Sales of production and estimates of proved reserves for our significant international operating areas are as follows:
Wells drilled in 2009 and productive wells at December 31, 2009 in our international operating areas were as follows:
Locations of our major international operations are shown on the map below:
West Africa (Equatorial Guinea and Cameroon) > West Africa is one of our core operating areas. Crude oil and natural gas sales volumes accounted for 61% of 2009 consolidated international sales volumes and 70% of international proved reserves at December 31, 2009. At December 31, 2009, we held approximately 53,000 net developed acres and 212,000 net undeveloped acres in Equatorial Guinea and 563,000 net undeveloped acres in Cameroon.
Alba Field We began investing in West Africa in the early 1990’s. Activities center around our 34% non-operated working interest in the Alba field, offshore Equatorial Guinea, which is one of our most significant assets. Operations include the Alba field and related production and condensate facilities, a methanol plant, and an onshore LPG processing plant (both located on Bioko Island) where additional condensate is produced. The methanol plant is capable of producing up to 3,000 MTpd gross.

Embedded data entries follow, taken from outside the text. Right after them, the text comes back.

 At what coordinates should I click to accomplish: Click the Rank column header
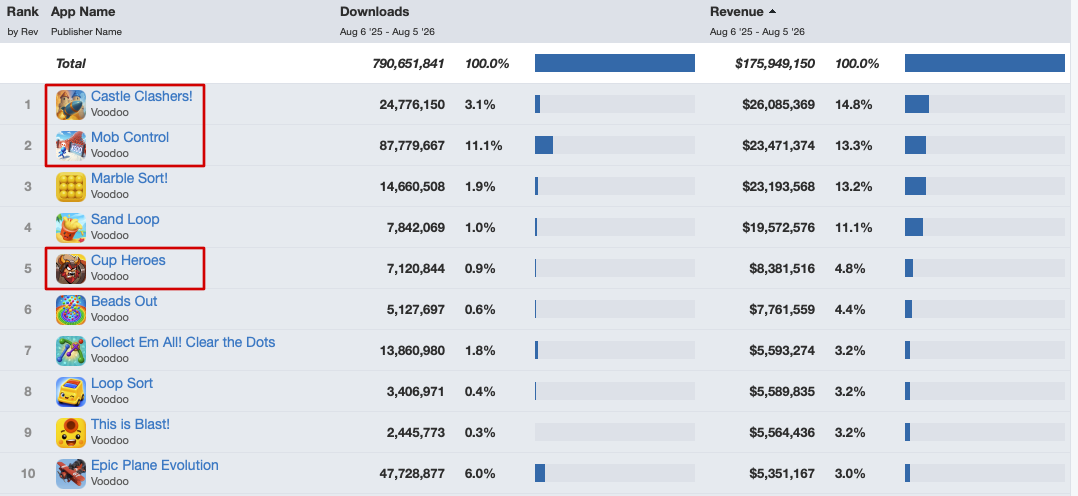(23, 12)
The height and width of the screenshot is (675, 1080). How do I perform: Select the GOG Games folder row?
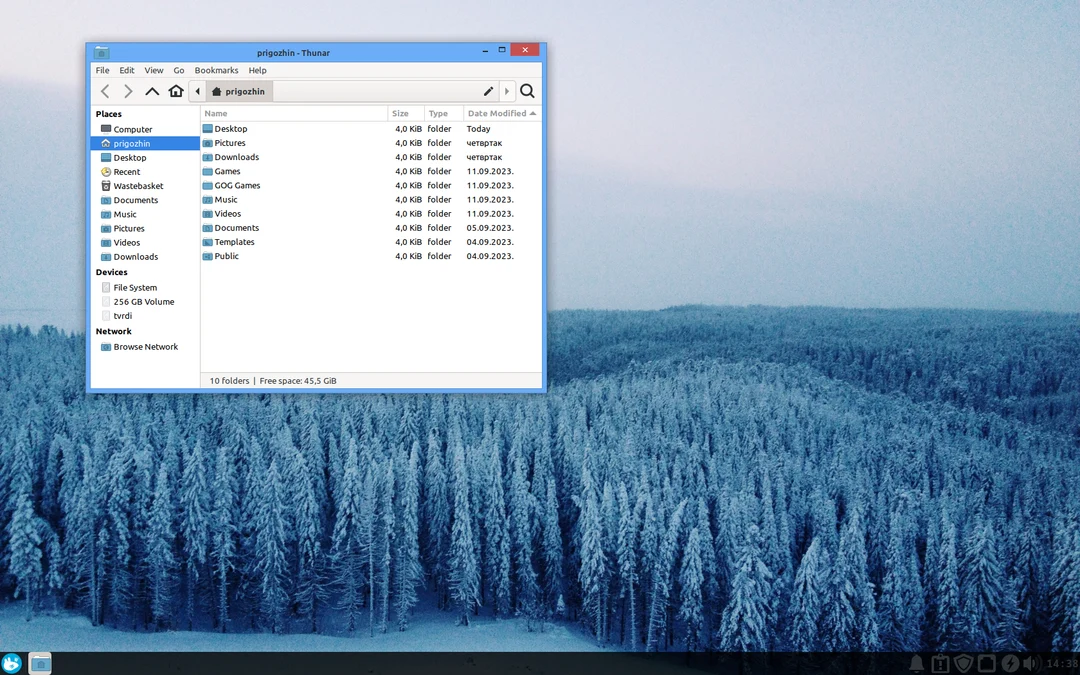(238, 185)
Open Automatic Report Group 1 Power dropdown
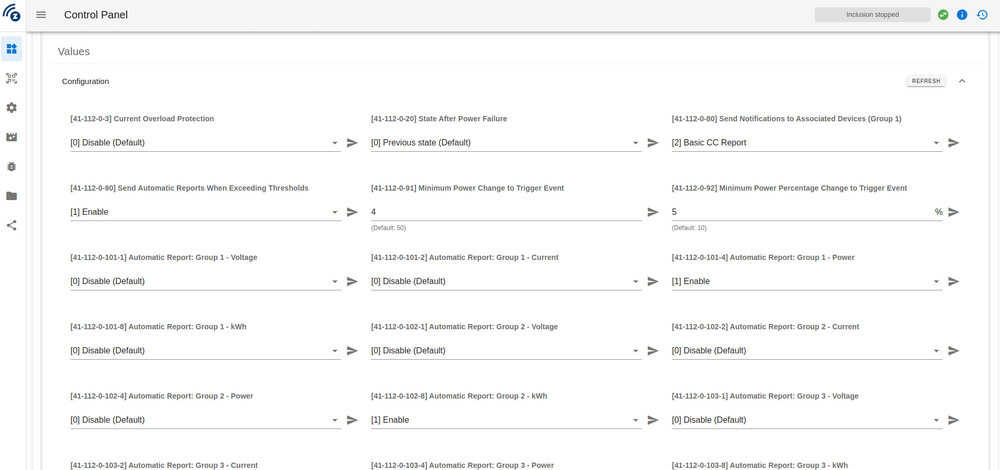 806,281
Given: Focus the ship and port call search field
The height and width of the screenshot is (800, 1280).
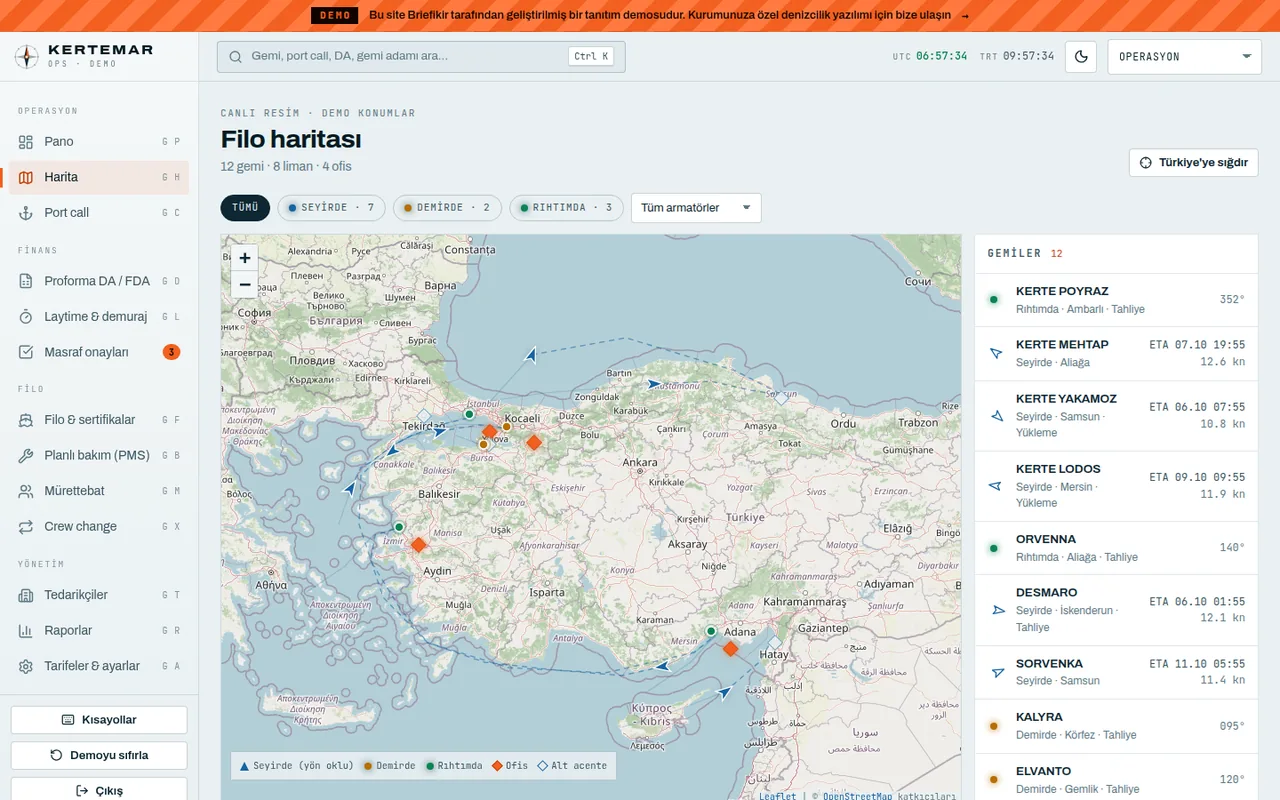Looking at the screenshot, I should (x=421, y=57).
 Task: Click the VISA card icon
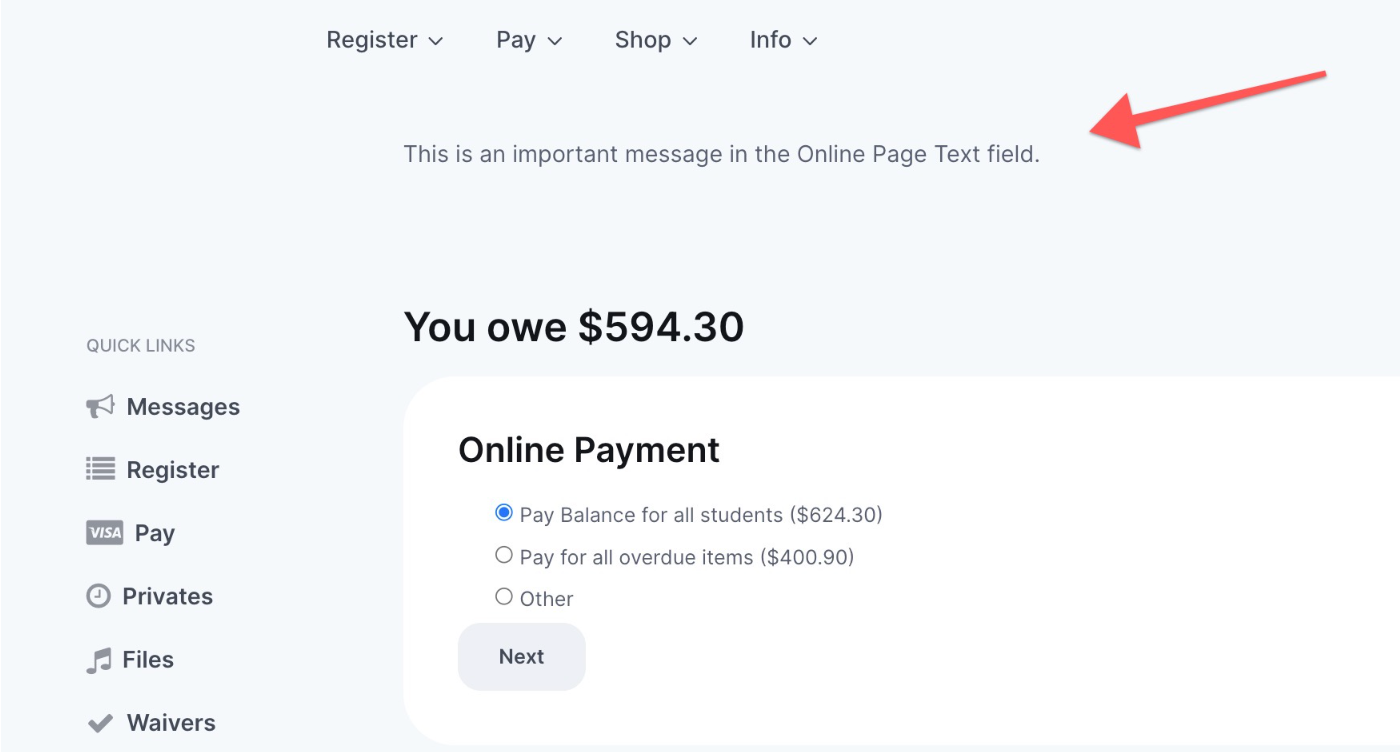(x=104, y=533)
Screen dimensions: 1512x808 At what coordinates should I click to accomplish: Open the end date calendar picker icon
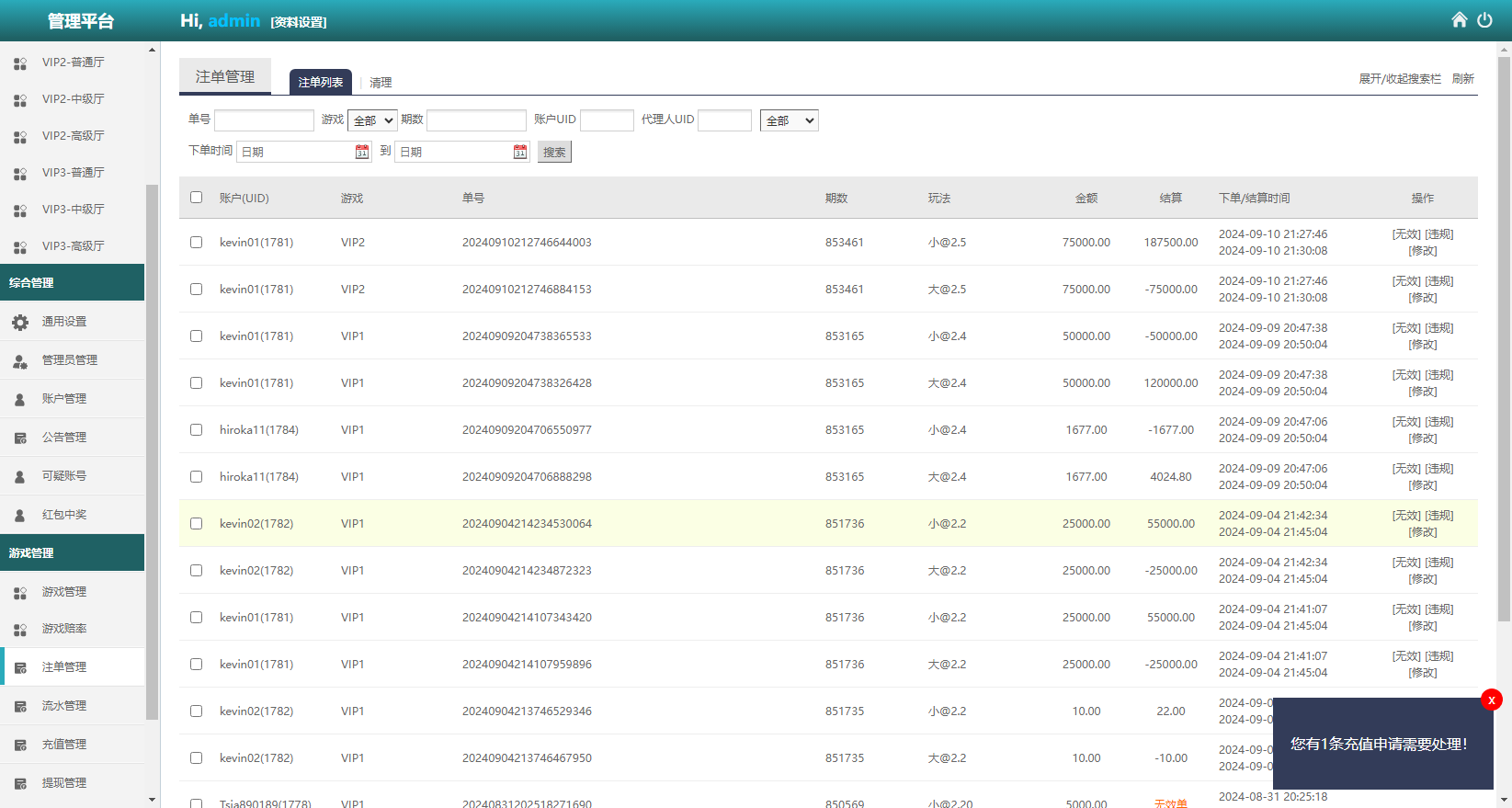520,152
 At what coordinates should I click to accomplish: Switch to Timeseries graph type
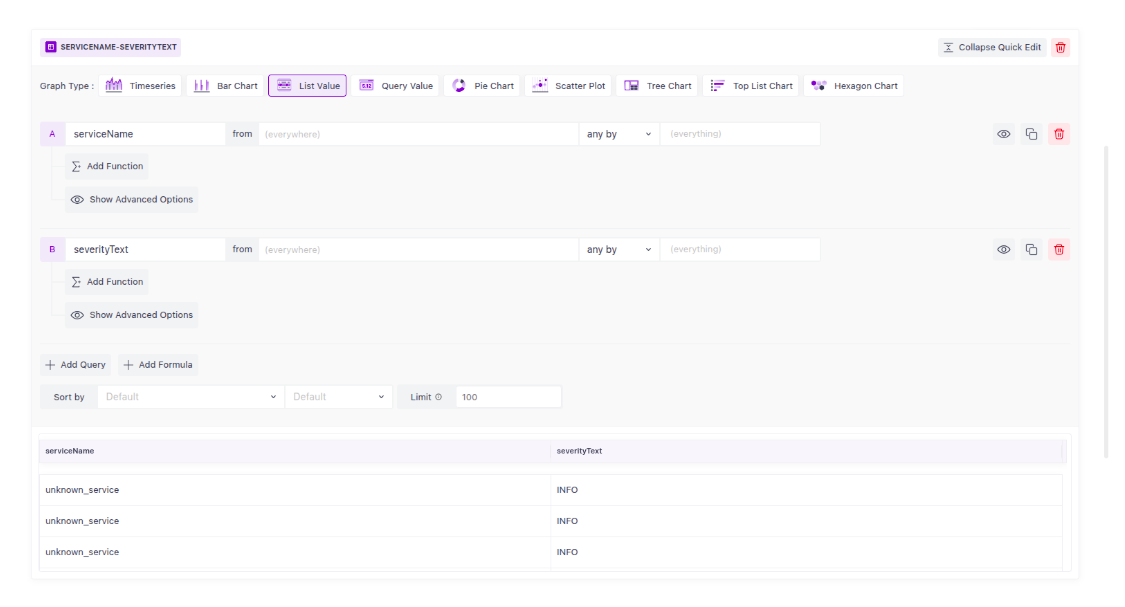[x=141, y=86]
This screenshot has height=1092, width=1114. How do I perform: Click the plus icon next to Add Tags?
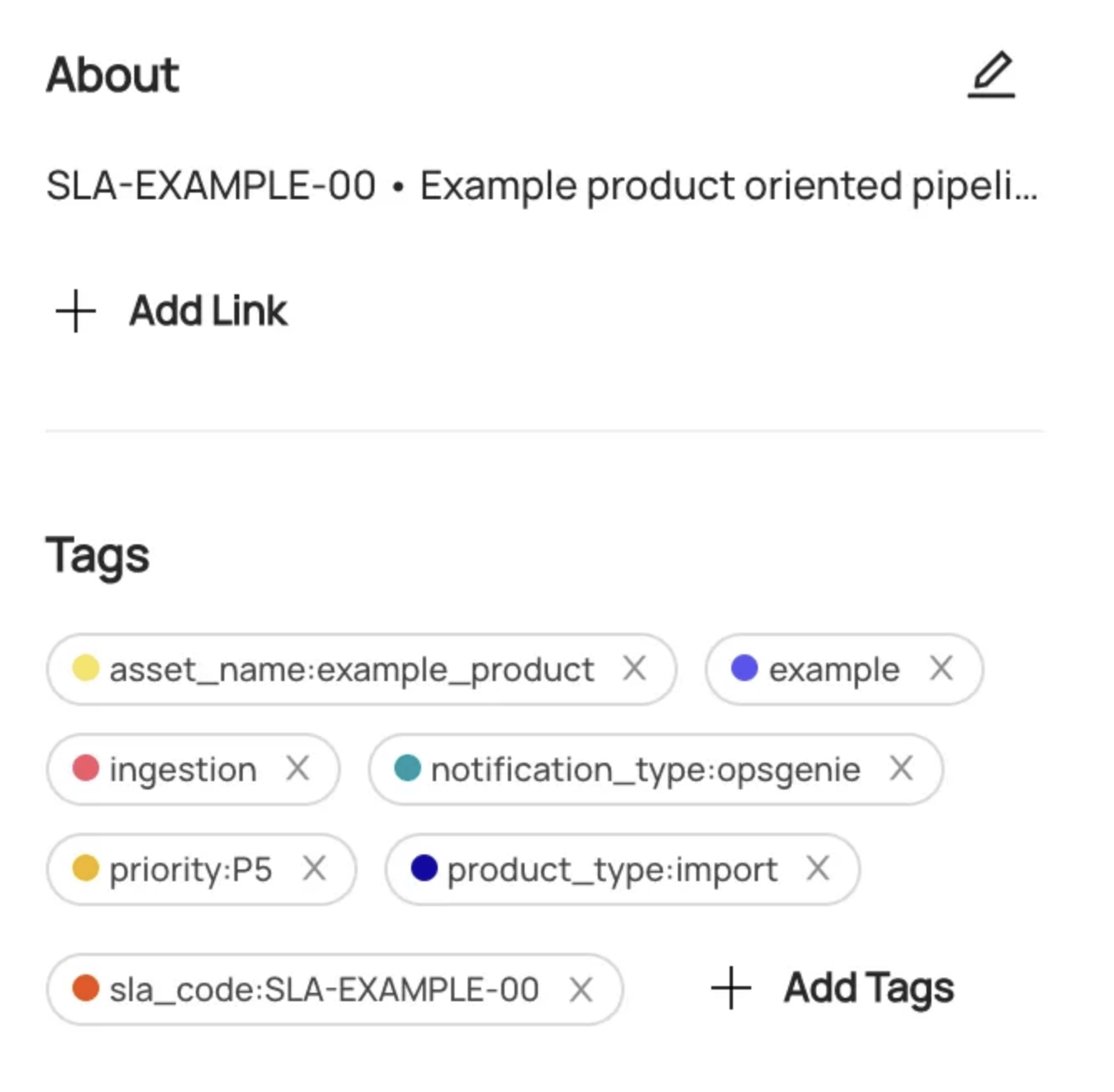[x=732, y=988]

We sell our share of natural gas production from the Alba field to the LPG plant, the methanol plant and an unaffiliated LNG plant. The LPG plant is owned by Alba Plant LLC (Alba Plant), in which we have a 28% interest accounted for by the equity method. The methanol plant is owned by Atlantic Methanol Production Company, LLC (AMPCO), in which we have a 45% interest accounted for by the equity method. The methanol plant purchases natural gas from the Alba field under a contract that runs through 2026. AMPCO subsequently markets the produced methanol to customers in the US and Europe. Alba Plant sells its LPG products and condensate at our marine terminal at prevailing market prices. We sell our share of condensate produced in the Alba field and from the LPG plant under short-term contracts at market-based prices.
Blocks O and I, YoYo and Tilapia During the past several years, we have conducted a successful exploration and appraisal drilling program in the Douala basin in West Africa, centering around Blocks O and I, offshore Equatorial Guinea, and the YoYo mining concession and Tilapia production sharing contract offshore Cameroon, where we have an interest in over 1.1 million gross acres. We are the operator in Cameroon (50% working interest) and the technical operator on Block O (45% working interest) and Block I (40% working interest).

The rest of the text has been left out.